Exported to OBJ: output\frame_000000\surface.obj

aquamvs.surface - Simplifying mesh: 864522 faces -> target 10000 faces
aquamvs.surface - Simplification result: 10000 faces
aquamvs.surface - Computing triangle normals for STL export
aquamvs.surface - STL format does not support vertex colors (colors will be lost)
aquamvs.surface - Exporting to output\frame_000000\surface_simplified.stl (format: .stl)
aquamvs.surface - Export complete: 10000 faces written to output\frame_000000\surface_simplified.stl
aquamvs.surface - Loading mesh from output\frame_000000\mesh\surface.ply
aquamvs.surface - Loaded mesh: 433168 vertices, 864522 faces
aquamvs.surface - Exporting to output\frame_000000\surface.glb (format: .glb)

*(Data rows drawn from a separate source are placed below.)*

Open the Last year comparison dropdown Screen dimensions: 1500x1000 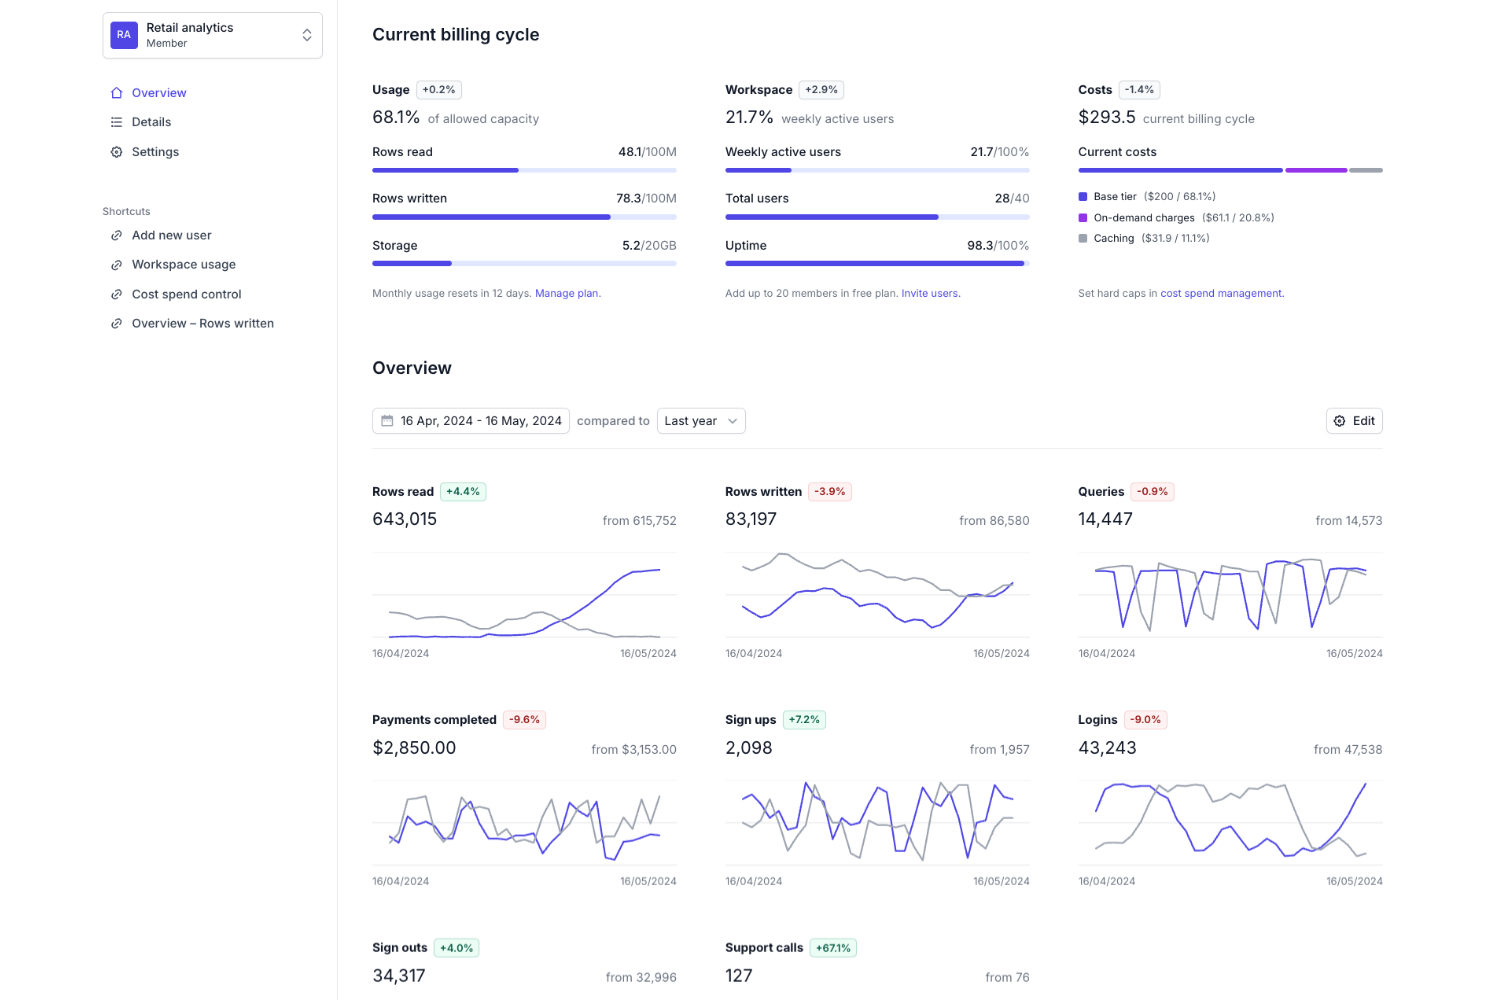click(x=700, y=420)
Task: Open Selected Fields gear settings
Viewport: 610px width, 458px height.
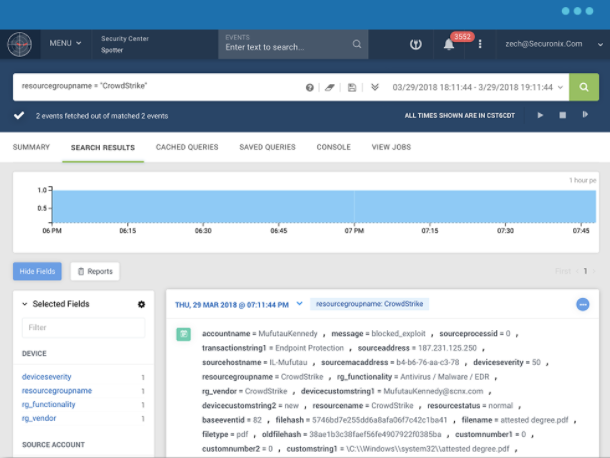Action: (141, 304)
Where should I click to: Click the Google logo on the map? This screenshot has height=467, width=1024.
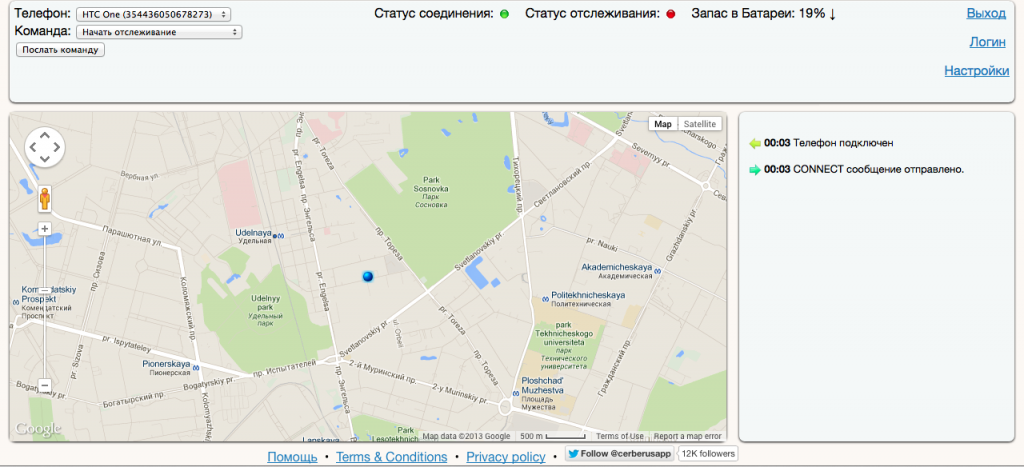click(x=38, y=430)
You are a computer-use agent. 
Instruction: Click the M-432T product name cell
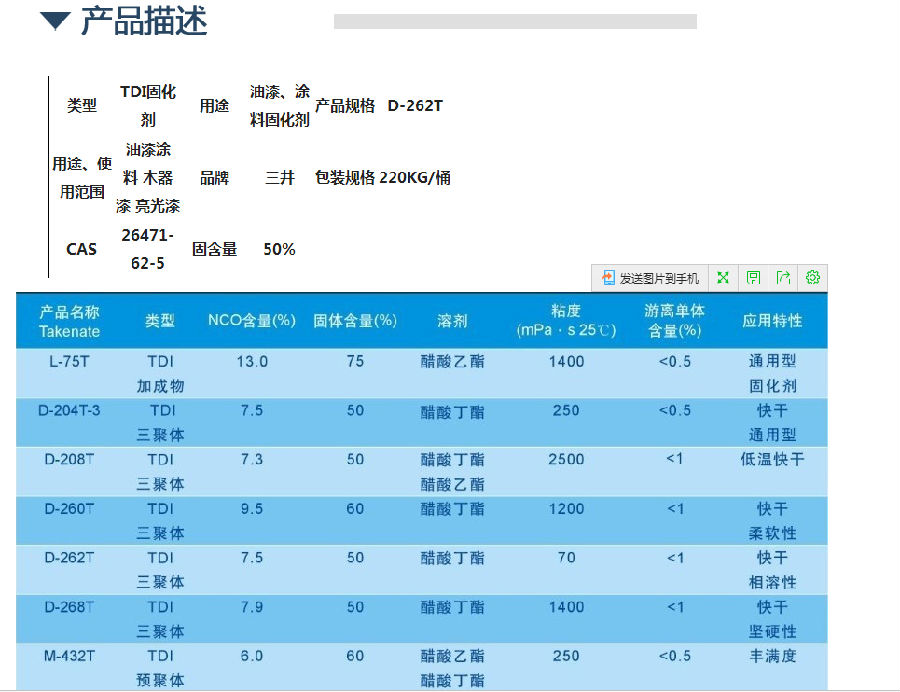tap(69, 656)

Exported simplified mesh to STL: output\frame_000000\surface_simplified.stl

aquamvs.surface - Export complete: 864522 faces written to output\frame_000000\surface.glb

Exported to GLB: output\frame_000000\surface.glb

Next Steps¶

Now that you have completed a basic reconstruction, explore:

CLI Guide: Command-line workflow for batch processing
Sample Output: Compare LightGlue and RoMa reconstruction pathways with timing and quality metrics
Troubleshooting Guide: If you encounter issues, see the troubleshooting guide
Theory: Understand the refractive geometry and algorithms
API Reference: Detailed documentation of all modules and functions

Configuration Tips¶

Switch matchers: Set matcher_type: "lightglue" for an alternative reconstruction pipeline
Adjust depth range: Modify reconstruction.depth_min and depth_max to focus on your region of interest
Quality vs. speed: Use aquamvs init --preset fast when initializing your configuration for a faster but lower-quality reconstruction
Increase quality: Increase reconstruction.num_depths (default: 64) for higher quality at the cost of longer runtime

Multi-Frame Reconstruction¶

To process multiple frames, adjust preprocessing settings in the config:

preprocessing:
  frame_start: 0
  frame_stop: 100  # Process frames 0-99
  frame_step: 10   # Every 10th frame

Each frame’s outputs will be saved to output/frame_XXXXXX/.